A. The government has clearly stated its commitment to move towards multi-year, priority-driven results-based planning, budgeting and reporting. The government has set priorities that will guide its actions over the next four years. Five key priorities have been established: education, health care, training, public safety and the development of a more participatory democratic environment. For each of these, a number of measurable outcomes have been established. To deliver on this, the following two key activities are being undertaken: Firstly, we are engaging with both the Ontario Public Service and the broader public service including agencies and commissions. Secondly, we are realigning planning within the CIO’s office to focus on the government’s key priorities, while developing strategies to deliver on results and performance targets we have established. We do not expect to make any significant changes in the I&IT organization in the coming year.
Q. There is a horizontal review of information technology under way. Can you tell us more about it?

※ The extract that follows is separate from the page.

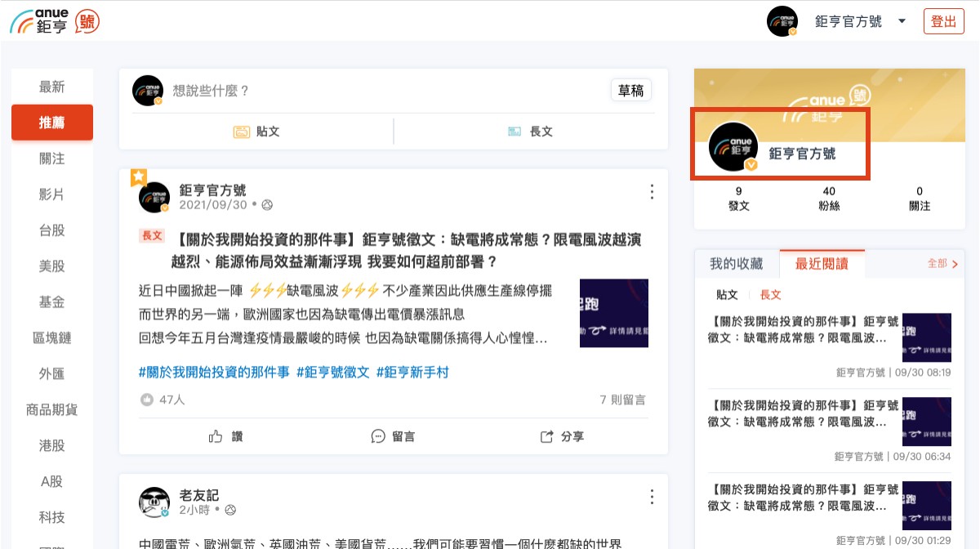This screenshot has height=549, width=980.
Task: Create a new 長文 article
Action: click(530, 132)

A. This is one of eight horizontal reviews taking place within the OPS. It will help the OPS become a more horizontal organization in the future, by reducing or eliminating some of the silo-based areas we now have. These horizontal reviews are an integral part of the broader results-based planning process. This process complements the ministry-specific planning with horizontal planning on issues of common interest. There are number of so called “quick hits” we are trying to leverage in the short run, but the bulk of the results will be available in the fall. . . . This two-stage approach has made us market sensitive. We expect our new efficiencies will enable us to approve new projects that are currently on our backlog of projects.

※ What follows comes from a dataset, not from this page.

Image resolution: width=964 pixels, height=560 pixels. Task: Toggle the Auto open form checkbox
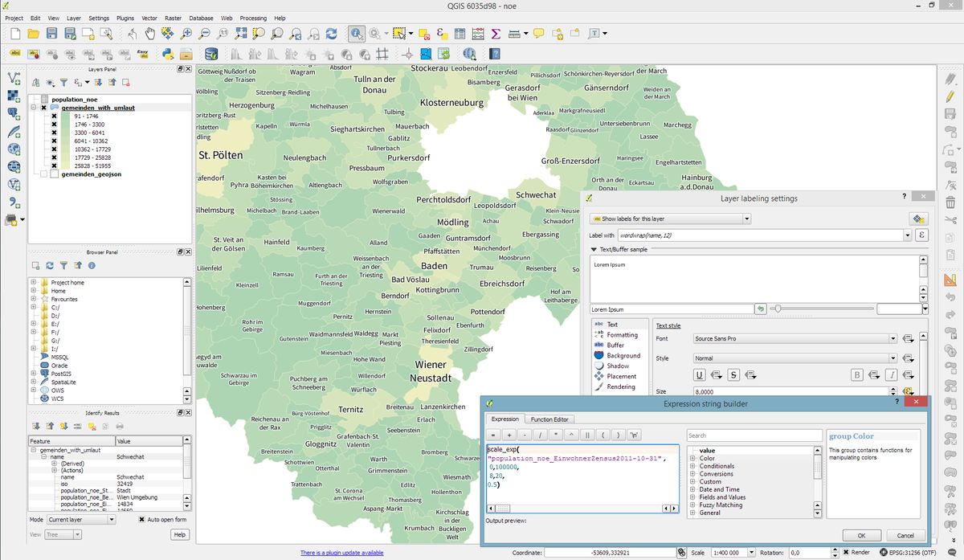point(142,520)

Q. There is increasing interest in e-democracy for voting and for getting citizen feedback. What steps are planned to make this a reality?
A. We have already conducted an ideas campaign throughout the OPS, which was an online consultation with Ontario’s Public Services employees. More than 11,000 ideas and suggestions were received during the campaign. Also there has been a great deal of pre-budget consultation through town hall meetings, an Internet site and other forums. A Democratic Renewal Secretariat has been established with the mandate to modernize the democratic process. As part of this we are testing several citizen engagement tools. A framework for developing a citizen engagement policy is under way.

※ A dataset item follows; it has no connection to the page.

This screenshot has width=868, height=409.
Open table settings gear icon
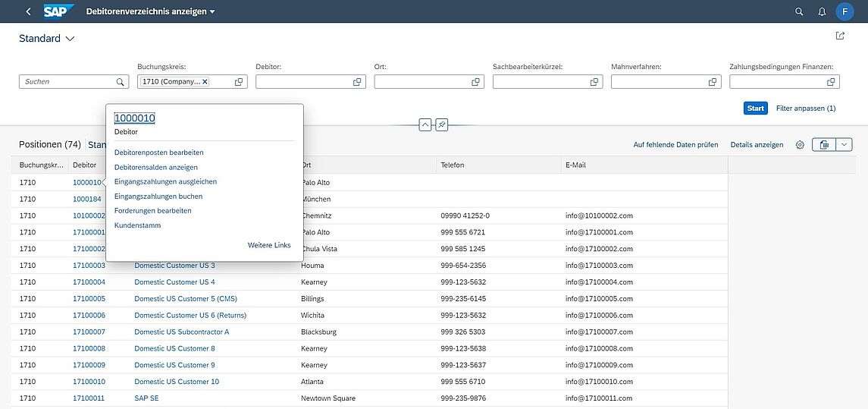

Q. The Provincial Auditor was critical of consultant staffing last year. What is happening in response?
A. At Management Board we have approved a two-pronged strategy for reducing our reliance on consultants. We have tightened rules around the use of consultants and have focused on driving down costs. In cases where work is ongoing, we are moving to more cost effective ways of getting the work done. We are also in the process of changing the current vendors of record program so we can comply with this new direction more readily.
Q. GO e-2003 was completed last September. What will happen now in the e-government arena?
A. As you say, the GO e-2003 initiative was declared a success at Showcase Ontario 2003, the Ontario Government-sponsored IT conference and exhibition. Now we are moving forward based on the results of the horizontal review I mentioned earlier to determine appropriate strategic directions for I&IT going forward. We are going to be using what we call SMART guiding principles. We want the interaction to be seamless, measurable, accessible, responsive and trusted. We want to provide seamless access so that citizens don’t have to know which level of government is responsible for the service they need. One good example of that is the seniors portal developed with the federal government and the municipalities. We will be managing our infrastructure and all of our operations, including telecommunications and business services, and measuring our results through customer satisfaction surveys and by benchmarking against other jurisdictions. Also we are focused on being responsive to clients and accessible to them by making services available where and when they want them. Of course, while remaining open and accessible, we want to ensure that we are trusted.
Q. Some jurisdictions are using fairness commissioners during large procurements. Does Ontario have plans to use them?
A. Our procurement policy and IT procurement branch uses fairness commissioners and has been doing so for quite a while. In fact, there are several areas of the OPS that use fairness commissioners.
Q. What critical activities are you pursuing at this stage? Are there any major new projects on the horizon?
A. If there is one thing that keeps me awake at night, it is solving problems in the area of privacy, security and authentication. This is a huge task and we have made significant progress both within Ontario and also through our work with the Public Sector CIO Council. There is a huge potential for the private sector to help us here because we want to be able to deploy and use these capabilities on a pan-Canadian basis. We are searching for true interoperability on a truly global basis for some functions, for example the availability of a personal health record for use while travelling.